Eine Frau hat Anspruch auf gleiches Gehalt für eine gleiche oder gleichwertige Arbeit, sofern der Arbeitgeber einem männlichen Kollegen aufgrund des Geschlechts ein höheres Entgelt bezahlt. Dass der männliche Kollege sein Gehalt "besser verhandelt" hat, stellt kein Argument für eine ungleiche Behandlung dar – so das Bundesarbeitsgericht (BAG v. 16.02.2023 - 8 AZR 450/21).
Sachverhalt
Die Arbeitnehmerin war ab März 2017 bei ihrem Arbeitgeber als Außendienstmitarbeiterin im Vertrieb für ein monatliches Grundgehalt in Höhe von 3.500,00 EUR (brutto) beschäftigt. Neben ihr war ein männlicher Kollege als Außendienstmitarbeiter seit Anfang des Jahres 2017 beim Arbeitgeber tätig. Auch diesem hatte der Arbeitgeber zuvor ein Grundgehalt in Höhe von 3.500,00 EUR (brutto) angeboten, was der männliche Kollege jedoch abgelehnt hatte. Für die Zeit der Einarbeitung (bis zum 31.10.2017) verlangte er stattdessen ein monatliches Grundgehalt in Höhe von 4.500,00 EUR (brutto); dieser Forderung gab der Arbeitgeber nach.
Vereinbarungsgemäß zahlte der Arbeitgeber dem männlichen Kollegen im Zeitraum für Januar 2017 bis Oktober 2017 ein monatliches Grundgehalt von 4.500,00 EUR (brutto), ab November 2017 ein monatliches Grundgehalt von 3.500,00 EUR (brutto) nebst einer erfolgsabhängigen Entgeltkomponente. Zudem erhöhte der Arbeitgeber mit Wirkung ab dem 01.07.2018 das Grundgehalt des männlichen Kollegen auf 4.000,00 EUR (brutto).
Ab August 2018 richtete sich die Vergütung nach einem Haustarifvertrag, der für die Jahre 2018 bis 2020 eine schrittweise Anpassung der bisherigen Gehälter an die Tarifgehälter vorsah. Vor diesem Hintergrund zahlte der Arbeitgeber der Arbeitnehmerin ab August 2018 ein monatliches Grundgehalt in Höhe von 3.620,00 EUR (brutto), während der männliche Kollege 4.120,00 EUR (brutto) erhielt.

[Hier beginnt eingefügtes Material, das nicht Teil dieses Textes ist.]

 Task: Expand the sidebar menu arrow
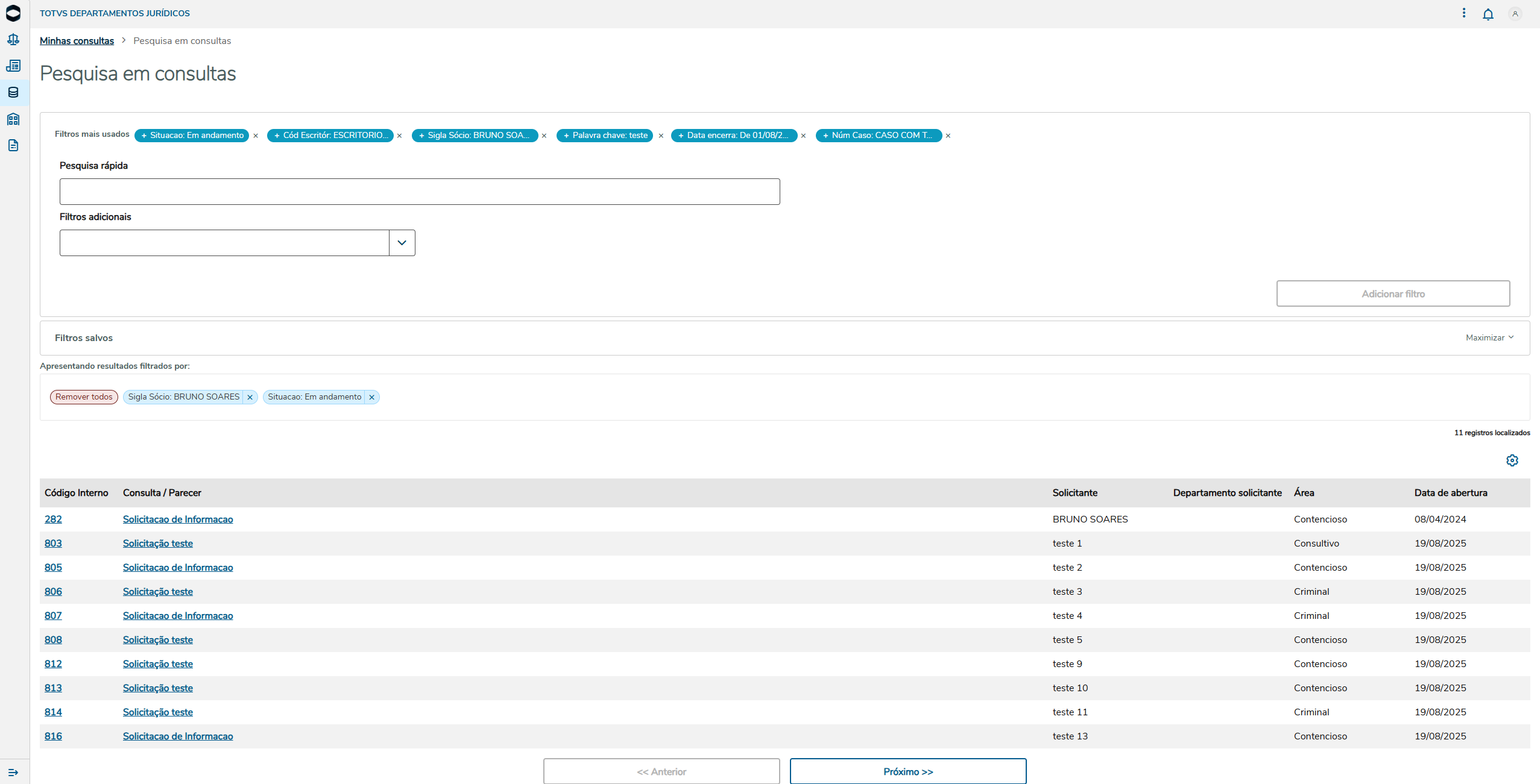point(13,772)
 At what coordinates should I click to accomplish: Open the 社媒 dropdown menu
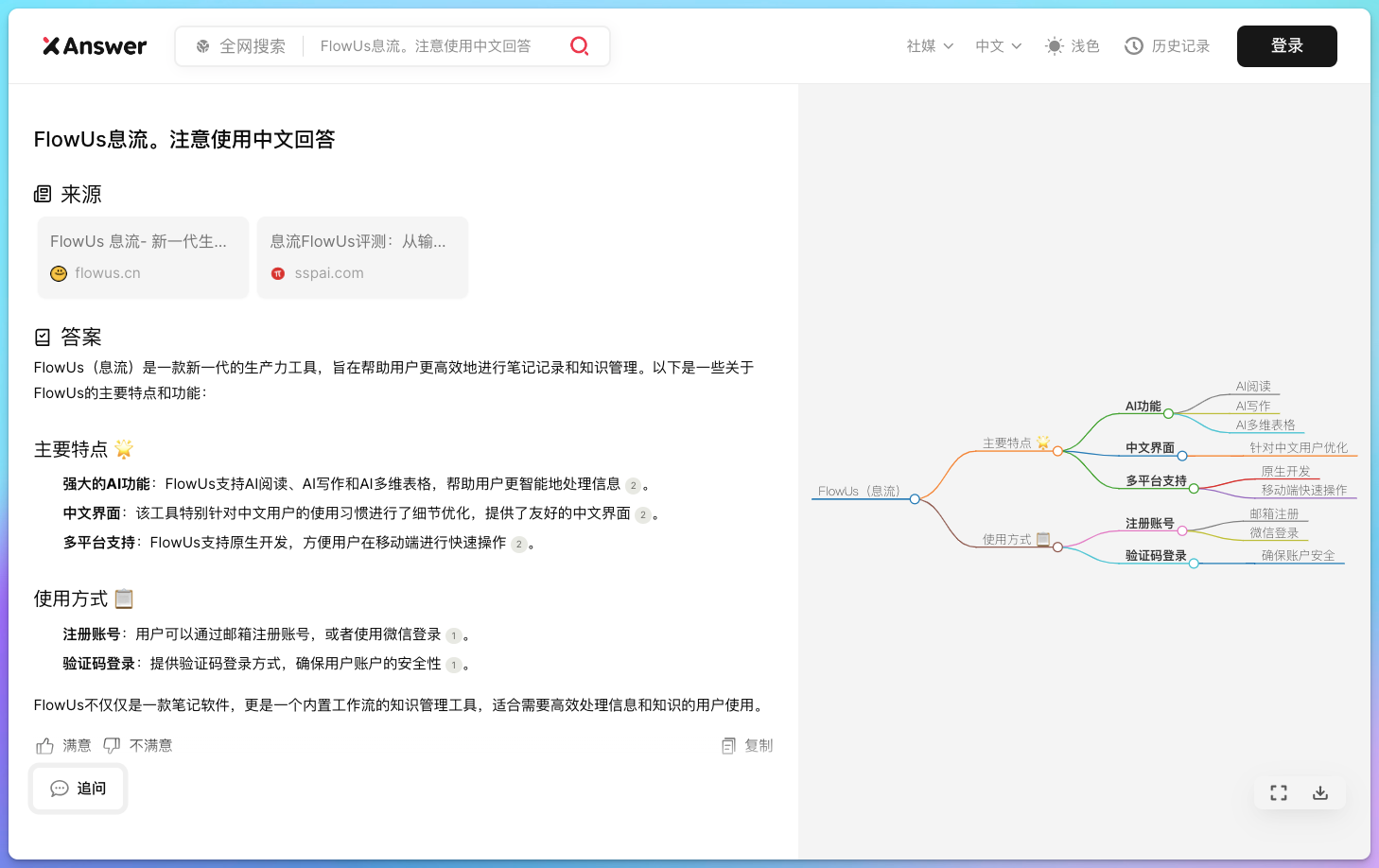pyautogui.click(x=929, y=45)
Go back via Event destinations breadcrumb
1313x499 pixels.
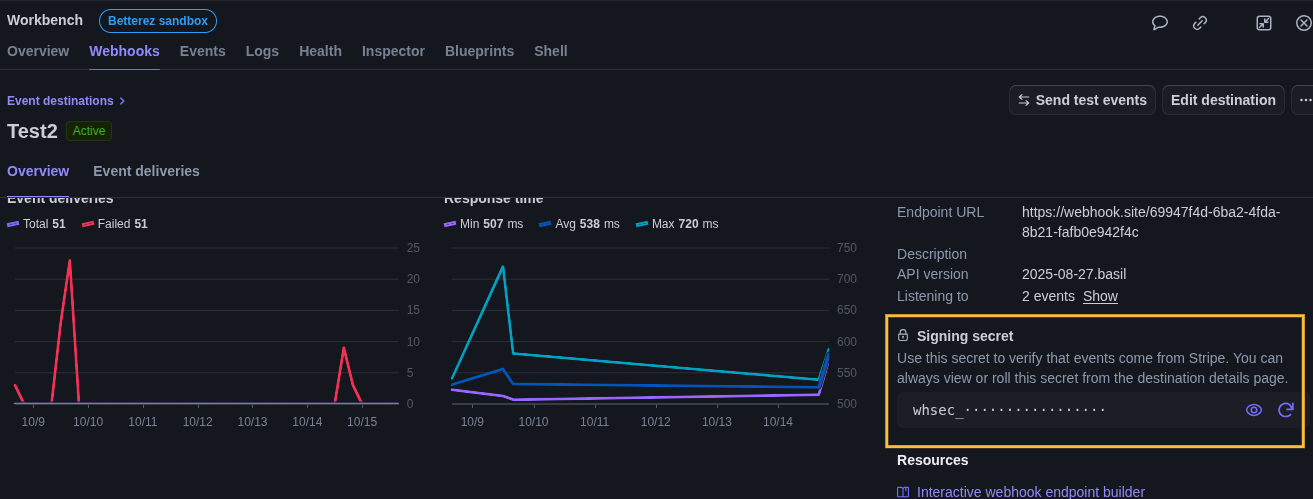(61, 101)
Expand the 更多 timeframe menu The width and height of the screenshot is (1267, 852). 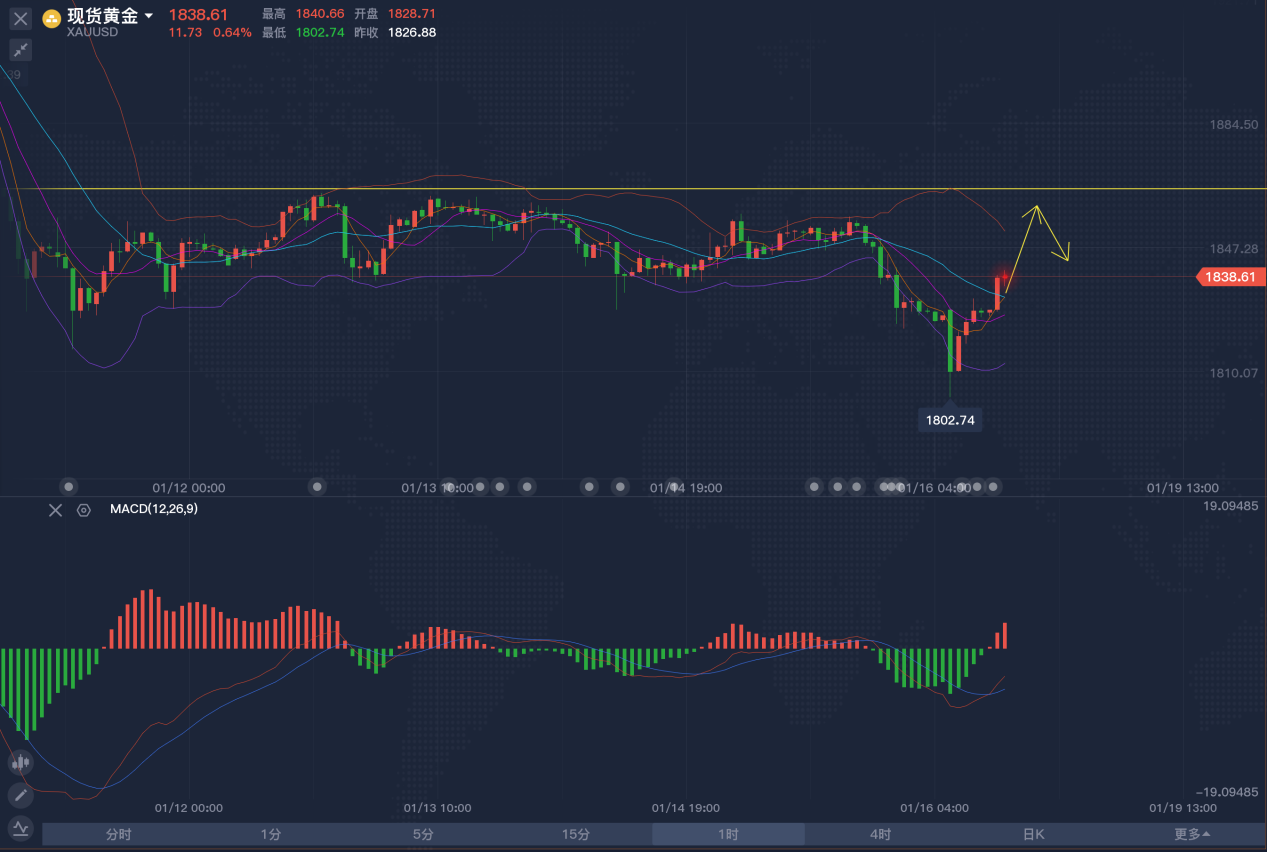tap(1192, 834)
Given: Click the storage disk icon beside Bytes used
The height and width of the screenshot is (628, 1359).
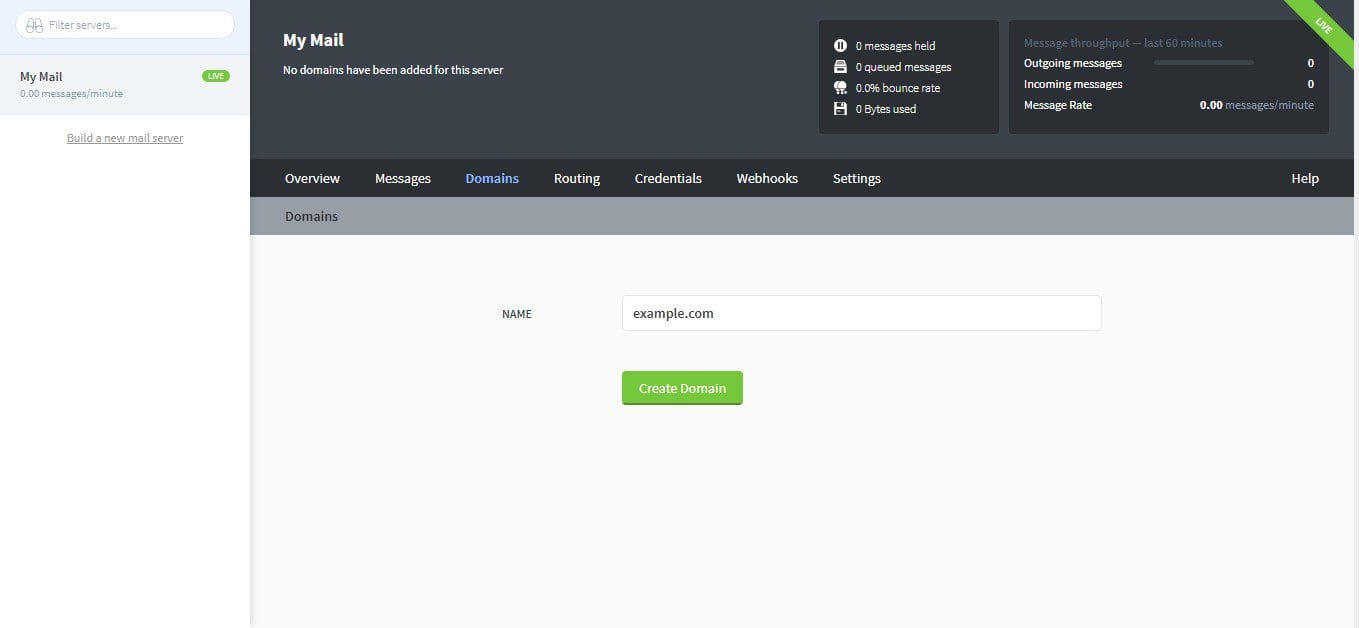Looking at the screenshot, I should pos(840,108).
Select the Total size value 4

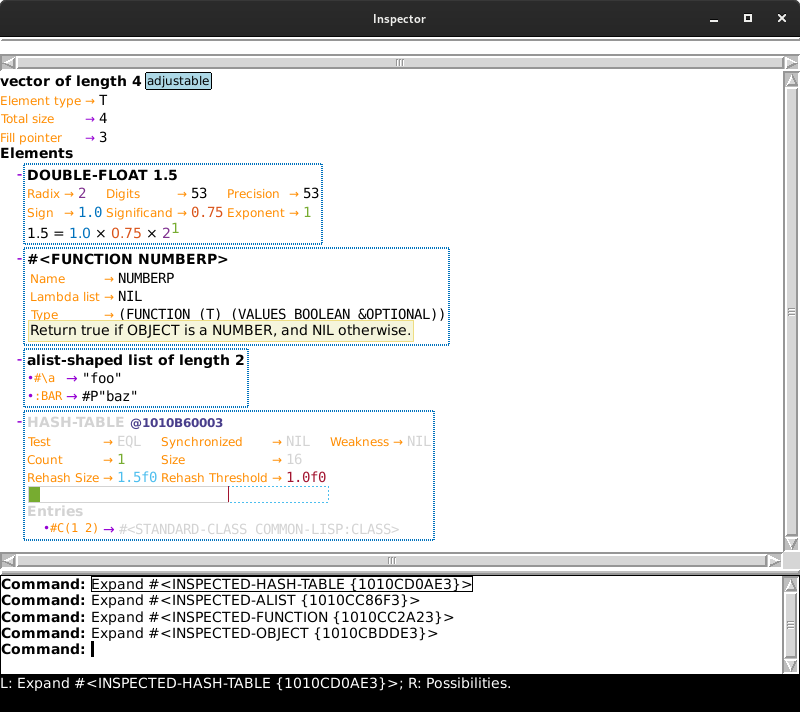pyautogui.click(x=103, y=119)
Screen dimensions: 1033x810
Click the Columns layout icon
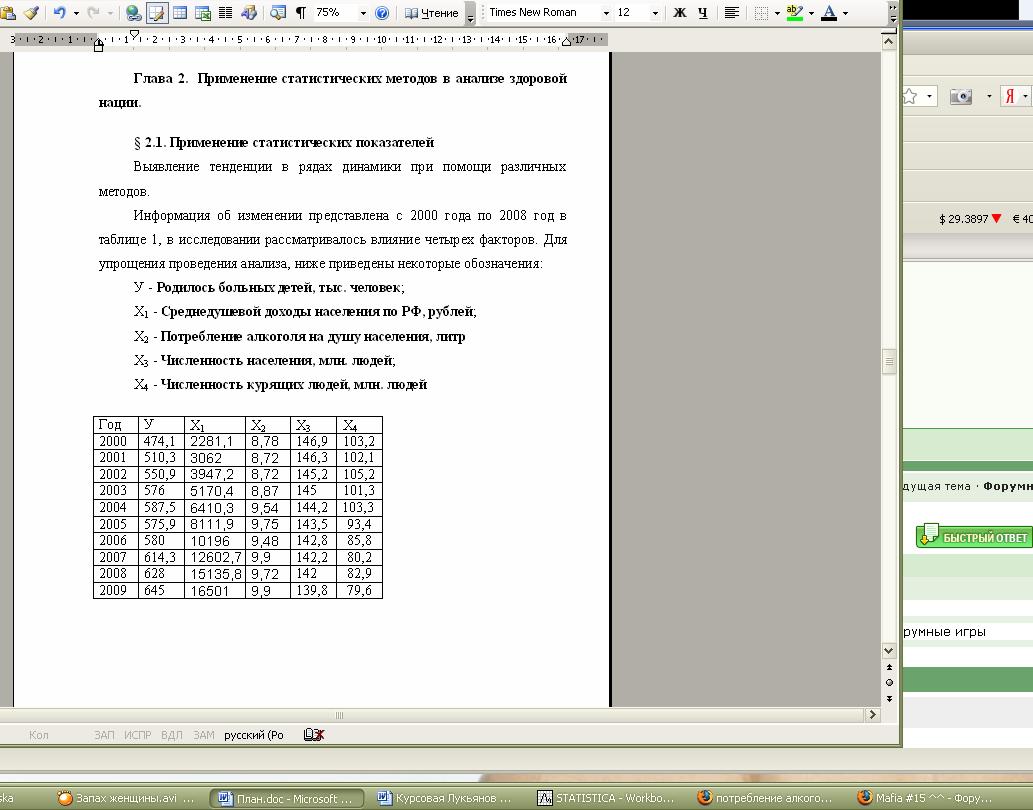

Klageweise machte die Arbeitnehmerin die Differenz zwischen ihrem Grundgehalt und dem des männlichen Kollegen gelten.
Entscheidung
Das Bundesarbeitsgericht (BAG) sprach der Arbeitnehmerin den Differenzbetrag sowie eine Entschädigung wegen Benachteiligung ihres Geschlechts zu.
Der Umstand, dass sie für die gleiche Arbeit wie der männliche Kollege ein niedrigeres Grundgehalt erhalten hat, begründet nach Auffassung des BAG die Vermutung, dass die Benachteiligung wegen des Geschlechts erfolgt sei. Dabei kann sich der Arbeitgeber zur Rechtfertigung der ungleichen Bezahlung nicht darauf berufen, dass der männliche Kollege ein höheres Entgelt ausgehandelt hatte.